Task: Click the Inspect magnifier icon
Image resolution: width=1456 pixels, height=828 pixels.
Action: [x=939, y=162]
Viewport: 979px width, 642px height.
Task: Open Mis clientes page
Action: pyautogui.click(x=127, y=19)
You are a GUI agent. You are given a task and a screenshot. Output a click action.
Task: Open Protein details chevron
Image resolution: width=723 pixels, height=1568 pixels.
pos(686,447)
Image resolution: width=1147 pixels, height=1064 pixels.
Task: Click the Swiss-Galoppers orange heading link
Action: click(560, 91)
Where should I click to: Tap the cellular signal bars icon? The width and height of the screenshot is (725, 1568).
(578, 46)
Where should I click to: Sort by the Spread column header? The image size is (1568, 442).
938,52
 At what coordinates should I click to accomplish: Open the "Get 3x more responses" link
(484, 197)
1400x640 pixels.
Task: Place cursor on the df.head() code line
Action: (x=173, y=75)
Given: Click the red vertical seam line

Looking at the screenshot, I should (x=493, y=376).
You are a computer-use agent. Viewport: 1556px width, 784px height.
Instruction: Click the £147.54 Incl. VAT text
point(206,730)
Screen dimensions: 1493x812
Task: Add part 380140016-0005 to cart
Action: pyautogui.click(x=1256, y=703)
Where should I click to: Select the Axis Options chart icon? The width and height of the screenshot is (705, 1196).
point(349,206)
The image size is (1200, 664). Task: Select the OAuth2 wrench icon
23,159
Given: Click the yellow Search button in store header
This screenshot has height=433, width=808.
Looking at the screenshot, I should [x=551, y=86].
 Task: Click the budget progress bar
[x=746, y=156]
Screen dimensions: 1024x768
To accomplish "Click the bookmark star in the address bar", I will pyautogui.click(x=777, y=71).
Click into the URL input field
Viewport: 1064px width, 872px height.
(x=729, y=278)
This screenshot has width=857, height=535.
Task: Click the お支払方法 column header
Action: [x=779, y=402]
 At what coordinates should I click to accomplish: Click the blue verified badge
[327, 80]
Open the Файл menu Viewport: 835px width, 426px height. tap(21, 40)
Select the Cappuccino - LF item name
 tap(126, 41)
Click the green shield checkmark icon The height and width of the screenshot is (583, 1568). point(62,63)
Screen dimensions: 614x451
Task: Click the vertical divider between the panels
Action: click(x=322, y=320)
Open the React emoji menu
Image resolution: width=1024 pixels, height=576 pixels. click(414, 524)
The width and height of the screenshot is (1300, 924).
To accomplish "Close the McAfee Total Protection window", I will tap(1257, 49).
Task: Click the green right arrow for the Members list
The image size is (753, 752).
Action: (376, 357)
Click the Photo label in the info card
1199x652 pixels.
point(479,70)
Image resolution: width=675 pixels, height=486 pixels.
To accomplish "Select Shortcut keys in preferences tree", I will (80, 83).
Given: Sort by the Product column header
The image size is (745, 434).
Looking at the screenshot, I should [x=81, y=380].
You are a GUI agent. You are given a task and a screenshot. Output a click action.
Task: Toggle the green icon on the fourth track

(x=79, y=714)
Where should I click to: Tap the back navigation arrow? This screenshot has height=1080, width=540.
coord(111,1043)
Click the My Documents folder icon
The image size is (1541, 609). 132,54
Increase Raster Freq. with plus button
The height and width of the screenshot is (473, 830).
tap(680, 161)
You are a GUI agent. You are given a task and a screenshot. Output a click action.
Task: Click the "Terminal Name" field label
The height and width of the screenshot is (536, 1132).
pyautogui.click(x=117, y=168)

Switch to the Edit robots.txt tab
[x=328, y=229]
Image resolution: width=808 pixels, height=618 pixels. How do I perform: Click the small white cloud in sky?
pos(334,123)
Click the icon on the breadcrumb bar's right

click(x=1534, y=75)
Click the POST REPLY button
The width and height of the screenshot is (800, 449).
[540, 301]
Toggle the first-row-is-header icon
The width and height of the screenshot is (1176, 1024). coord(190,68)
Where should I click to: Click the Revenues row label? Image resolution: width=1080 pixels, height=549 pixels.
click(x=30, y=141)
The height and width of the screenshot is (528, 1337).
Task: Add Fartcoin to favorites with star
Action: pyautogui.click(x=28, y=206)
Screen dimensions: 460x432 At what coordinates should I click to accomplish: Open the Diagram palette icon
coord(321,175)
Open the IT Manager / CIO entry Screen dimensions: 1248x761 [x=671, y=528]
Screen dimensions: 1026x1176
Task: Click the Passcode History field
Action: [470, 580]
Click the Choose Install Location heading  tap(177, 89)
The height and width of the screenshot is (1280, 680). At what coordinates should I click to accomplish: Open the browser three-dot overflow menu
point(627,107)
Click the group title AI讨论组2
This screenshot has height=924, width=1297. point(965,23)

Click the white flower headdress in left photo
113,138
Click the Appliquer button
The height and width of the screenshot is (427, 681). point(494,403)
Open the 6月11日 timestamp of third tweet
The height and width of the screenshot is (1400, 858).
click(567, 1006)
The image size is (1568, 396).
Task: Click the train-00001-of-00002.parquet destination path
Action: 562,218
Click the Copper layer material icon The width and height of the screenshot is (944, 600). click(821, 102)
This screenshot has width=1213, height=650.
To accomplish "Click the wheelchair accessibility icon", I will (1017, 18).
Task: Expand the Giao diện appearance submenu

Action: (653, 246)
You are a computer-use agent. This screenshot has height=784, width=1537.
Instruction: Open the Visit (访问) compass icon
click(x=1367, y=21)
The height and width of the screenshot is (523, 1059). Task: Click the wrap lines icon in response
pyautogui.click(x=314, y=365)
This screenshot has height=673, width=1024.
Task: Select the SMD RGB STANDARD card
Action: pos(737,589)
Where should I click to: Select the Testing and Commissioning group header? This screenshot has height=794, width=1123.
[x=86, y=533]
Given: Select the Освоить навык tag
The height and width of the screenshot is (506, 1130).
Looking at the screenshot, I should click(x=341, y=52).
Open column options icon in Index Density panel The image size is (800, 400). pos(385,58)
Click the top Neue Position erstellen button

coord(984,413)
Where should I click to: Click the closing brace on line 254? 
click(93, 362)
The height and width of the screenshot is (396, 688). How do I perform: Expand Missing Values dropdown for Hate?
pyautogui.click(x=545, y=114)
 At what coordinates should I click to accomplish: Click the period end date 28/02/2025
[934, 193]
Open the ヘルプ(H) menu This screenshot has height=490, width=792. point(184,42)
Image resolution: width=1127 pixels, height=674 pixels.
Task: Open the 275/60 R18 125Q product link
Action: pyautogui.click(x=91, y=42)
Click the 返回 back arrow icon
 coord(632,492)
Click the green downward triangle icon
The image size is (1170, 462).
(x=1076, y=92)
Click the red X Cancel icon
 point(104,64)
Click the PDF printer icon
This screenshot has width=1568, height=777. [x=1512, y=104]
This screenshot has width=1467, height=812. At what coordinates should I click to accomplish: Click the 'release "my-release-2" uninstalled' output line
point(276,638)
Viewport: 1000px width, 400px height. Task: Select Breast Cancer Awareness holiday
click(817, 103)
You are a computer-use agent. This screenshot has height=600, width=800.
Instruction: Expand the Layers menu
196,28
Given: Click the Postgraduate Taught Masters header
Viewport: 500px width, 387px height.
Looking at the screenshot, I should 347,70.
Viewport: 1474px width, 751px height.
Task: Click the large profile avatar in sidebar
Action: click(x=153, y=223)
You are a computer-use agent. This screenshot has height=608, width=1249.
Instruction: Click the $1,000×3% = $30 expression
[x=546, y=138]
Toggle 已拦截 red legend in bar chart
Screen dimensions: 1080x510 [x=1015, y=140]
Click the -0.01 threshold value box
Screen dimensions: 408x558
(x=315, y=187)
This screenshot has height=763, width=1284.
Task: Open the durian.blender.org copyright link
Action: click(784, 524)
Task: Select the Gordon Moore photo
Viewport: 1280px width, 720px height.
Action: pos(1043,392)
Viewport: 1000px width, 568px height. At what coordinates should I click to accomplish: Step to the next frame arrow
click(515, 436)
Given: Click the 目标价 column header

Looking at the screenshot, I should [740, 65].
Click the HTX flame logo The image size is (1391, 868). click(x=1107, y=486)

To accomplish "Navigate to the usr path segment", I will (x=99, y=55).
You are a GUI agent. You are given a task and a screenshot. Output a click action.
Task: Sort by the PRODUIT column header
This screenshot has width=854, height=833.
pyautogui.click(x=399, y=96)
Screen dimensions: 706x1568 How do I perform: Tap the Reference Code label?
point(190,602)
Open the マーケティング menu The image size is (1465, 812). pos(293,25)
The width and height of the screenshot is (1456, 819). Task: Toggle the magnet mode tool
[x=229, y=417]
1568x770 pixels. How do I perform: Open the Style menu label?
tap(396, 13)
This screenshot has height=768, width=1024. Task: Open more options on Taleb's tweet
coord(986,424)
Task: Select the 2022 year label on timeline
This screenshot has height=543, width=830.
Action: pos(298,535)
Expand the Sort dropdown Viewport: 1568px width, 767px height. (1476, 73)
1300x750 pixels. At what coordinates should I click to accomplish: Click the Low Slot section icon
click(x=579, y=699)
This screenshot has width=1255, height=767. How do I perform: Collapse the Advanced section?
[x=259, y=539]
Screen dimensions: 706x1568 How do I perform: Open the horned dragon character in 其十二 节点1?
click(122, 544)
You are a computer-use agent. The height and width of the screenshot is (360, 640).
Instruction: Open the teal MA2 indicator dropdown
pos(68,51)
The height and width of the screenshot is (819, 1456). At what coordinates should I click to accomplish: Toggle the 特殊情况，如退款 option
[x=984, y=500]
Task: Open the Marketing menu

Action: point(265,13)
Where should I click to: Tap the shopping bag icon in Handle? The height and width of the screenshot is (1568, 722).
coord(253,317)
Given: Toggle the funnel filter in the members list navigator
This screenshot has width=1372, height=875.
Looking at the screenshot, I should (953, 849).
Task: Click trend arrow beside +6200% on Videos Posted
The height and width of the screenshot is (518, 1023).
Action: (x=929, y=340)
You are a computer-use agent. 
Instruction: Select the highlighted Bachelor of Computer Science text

Task details
Which lines hold the word "list"? Copy each of them from the records.

Response to this exercise
Task: Click the green right arrow for the Members list
Given: Toggle the funnel filter in the members list navigator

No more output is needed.